Andhra Pradesh signs MoU with Airbound for a drone delivery network targeting 10,000 daily flights. Costs claim 20x below ground logistics. A template for Indian states?
Andhra Pradesh is putting its weight behind a Bengaluru drone startup to build what the state says could become one of the largest commercial drone delivery networks in the world.
Airbound signed a memorandum of understanding with Andhra Pradesh Drone Corporation (APDC) on Thursday for the Amaravati Capital Region Drone Delivery Network (ACR DDN). The network would connect Amaravati, Vijayawada, and Guntur, with operations starting in Guntur. The two sides said they are working toward enabling 10,000 daily drone flights across the state within a year.
That scale would put Andhra Pradesh among the largest such networks globally, dwarfing most current commercial drone operations. The company claims delivery costs as low as 10 paisa per kilometer, roughly 20 times cheaper than conventional ground logistics.
Airbound's aircraft is the key. The company's blended-wing-body tailsitter, built from lightweight carbon fiber, weighs just 1.5 kilograms and offers a payload ratio of 1.5 to 1. The industry standard is four to one. That ratio means the drone can carry nearly its own weight in cargo, which is unusual for a small unmanned aircraft.
"With this MoU, Airbound is not just launching a new mode of delivery, they are laying the foundations of a new logistics architecture for Andhra Pradesh," said Geetanjali Sharma, managing director and chairman of APDC.
Civil Aviation Minister Kinjarapu Ram Mohan Naidu framed the partnership as a showcase for Indian aerospace. "Airbound's trajectory shows what India is capable of in next-generation aviation," he said. "By partnering with a home-grown company to build one of the world's largest drone delivery networks, Andhra Pradesh is demonstrating that cutting-edge technology can be designed, built, and scaled in India, delivering real connectivity, jobs, and growth."
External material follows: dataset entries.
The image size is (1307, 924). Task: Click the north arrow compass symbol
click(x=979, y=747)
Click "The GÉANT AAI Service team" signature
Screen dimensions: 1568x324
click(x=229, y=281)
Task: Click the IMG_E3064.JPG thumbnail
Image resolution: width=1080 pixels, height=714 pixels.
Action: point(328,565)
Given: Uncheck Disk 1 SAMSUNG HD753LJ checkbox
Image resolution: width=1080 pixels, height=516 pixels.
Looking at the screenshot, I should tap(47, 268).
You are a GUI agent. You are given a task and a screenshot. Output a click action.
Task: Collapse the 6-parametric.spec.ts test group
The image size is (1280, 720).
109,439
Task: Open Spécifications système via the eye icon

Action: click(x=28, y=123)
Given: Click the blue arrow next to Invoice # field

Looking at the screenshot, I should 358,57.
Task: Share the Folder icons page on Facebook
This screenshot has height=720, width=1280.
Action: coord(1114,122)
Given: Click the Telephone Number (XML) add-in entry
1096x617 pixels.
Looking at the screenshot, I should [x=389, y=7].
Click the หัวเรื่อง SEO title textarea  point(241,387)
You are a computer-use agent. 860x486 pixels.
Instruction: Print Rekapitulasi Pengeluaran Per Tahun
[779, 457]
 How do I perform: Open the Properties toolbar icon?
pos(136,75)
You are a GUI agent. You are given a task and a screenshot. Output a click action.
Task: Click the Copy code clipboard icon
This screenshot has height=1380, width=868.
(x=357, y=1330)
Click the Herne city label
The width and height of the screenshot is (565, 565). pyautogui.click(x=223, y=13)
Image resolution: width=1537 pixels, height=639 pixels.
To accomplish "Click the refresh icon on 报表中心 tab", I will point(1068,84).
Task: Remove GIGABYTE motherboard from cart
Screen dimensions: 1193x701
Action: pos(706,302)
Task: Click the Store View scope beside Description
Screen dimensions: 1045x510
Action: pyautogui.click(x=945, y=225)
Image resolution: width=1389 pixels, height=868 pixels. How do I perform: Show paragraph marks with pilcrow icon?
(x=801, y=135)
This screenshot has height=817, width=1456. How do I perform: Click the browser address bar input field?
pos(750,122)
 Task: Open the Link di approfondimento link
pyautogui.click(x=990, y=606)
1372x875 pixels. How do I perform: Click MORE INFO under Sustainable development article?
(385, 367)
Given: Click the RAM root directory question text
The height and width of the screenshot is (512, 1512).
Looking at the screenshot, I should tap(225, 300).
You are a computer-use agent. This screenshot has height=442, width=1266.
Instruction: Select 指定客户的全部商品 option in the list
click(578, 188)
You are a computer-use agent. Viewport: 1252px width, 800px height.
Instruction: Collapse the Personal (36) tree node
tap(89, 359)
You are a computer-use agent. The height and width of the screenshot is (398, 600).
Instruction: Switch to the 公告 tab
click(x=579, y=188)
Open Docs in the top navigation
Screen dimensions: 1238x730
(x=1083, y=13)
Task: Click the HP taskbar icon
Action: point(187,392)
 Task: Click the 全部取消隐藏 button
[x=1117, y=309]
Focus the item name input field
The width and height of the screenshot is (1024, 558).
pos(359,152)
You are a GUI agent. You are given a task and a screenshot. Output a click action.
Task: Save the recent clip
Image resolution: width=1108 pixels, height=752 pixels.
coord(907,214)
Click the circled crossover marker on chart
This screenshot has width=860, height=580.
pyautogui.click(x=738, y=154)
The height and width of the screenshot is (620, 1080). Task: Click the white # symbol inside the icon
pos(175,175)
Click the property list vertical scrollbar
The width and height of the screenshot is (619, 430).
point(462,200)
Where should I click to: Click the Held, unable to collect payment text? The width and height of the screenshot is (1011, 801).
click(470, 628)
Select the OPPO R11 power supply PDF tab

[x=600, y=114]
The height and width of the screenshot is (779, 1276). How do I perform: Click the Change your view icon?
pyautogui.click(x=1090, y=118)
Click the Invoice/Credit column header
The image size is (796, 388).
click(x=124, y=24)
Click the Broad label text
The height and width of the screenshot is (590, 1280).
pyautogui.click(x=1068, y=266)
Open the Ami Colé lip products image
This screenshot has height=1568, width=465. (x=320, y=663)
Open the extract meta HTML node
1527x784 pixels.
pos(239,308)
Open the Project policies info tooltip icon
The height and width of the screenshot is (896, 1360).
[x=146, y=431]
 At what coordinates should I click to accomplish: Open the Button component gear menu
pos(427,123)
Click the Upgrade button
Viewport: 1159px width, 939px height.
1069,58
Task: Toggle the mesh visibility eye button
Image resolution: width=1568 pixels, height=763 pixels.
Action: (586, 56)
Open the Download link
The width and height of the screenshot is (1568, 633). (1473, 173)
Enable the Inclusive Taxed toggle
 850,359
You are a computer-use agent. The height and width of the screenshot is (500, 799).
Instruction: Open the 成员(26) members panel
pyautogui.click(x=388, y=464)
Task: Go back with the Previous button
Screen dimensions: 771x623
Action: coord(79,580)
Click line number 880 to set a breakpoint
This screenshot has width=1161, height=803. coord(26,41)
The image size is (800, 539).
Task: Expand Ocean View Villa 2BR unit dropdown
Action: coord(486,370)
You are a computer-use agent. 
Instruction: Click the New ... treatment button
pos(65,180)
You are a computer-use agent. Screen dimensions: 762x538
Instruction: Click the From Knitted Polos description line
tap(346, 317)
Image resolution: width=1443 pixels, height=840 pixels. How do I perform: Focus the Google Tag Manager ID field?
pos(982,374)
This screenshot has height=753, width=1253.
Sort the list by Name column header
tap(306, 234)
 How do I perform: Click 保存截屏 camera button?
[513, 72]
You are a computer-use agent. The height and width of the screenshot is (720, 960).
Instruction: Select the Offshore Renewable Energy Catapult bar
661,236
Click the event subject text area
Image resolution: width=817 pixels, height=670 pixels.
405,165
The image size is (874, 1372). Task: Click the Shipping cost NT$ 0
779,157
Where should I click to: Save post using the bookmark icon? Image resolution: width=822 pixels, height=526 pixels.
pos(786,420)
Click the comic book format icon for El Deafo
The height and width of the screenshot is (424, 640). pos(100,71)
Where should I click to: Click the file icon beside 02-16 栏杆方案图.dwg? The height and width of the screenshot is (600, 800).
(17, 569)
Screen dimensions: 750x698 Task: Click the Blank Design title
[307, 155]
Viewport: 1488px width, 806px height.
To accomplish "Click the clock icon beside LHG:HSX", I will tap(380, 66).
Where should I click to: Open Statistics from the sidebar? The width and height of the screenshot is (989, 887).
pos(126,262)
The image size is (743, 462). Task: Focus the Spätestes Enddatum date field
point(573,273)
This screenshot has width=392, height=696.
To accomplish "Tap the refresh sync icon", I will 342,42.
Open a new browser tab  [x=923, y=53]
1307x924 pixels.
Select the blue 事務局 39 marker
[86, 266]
Airbound founder and CEO Naman Pushp offered a sharper view of the ambition. "India is at an inflection point in logistics and aerial mobility, and Andhra Pradesh has both the ambition and the enabling environment to lead this transition at scale," Pushp said. "Today, logistics is built around the movement of people and vehicles. Our goal is to build a network where drones move single packages point to point with the efficiency of a 20-ton truck."
He added that if the model works in Amaravati, Vijayawada, and Guntur, it becomes a template for other Indian cities and states. "It becomes shared infrastructure that anyone can plug into, not something reserved for a handful of large players."
The network targets faster movement of healthcare supplies, commercial goods, and critical deliveries. Airbound has already run healthcare drone deliveries with Narayana Health in Bengaluru, completing more than 1,000 flights. Total flight experience across all operations exceeds 10,000 flights.
The phased rollout will include pilot operations, route mapping, ecosystem partnerships, and regulatory coordination. The MoU is non-binding at this stage, and execution depends on regulatory approvals, route clearance from the Directorate General of Civil Aviation, and the actual build-out of the drone corridor infrastructure.
Airbound is a private company. No financial terms of the partnership were disclosed.
For investors tracking the drone logistics space, the Andhra Pradesh partnership is the most ambitious public-sector commitment to drone delivery in India to date. The question is whether the 10,000-flight target is realistic within a year given current airspace constraints and certification timelines.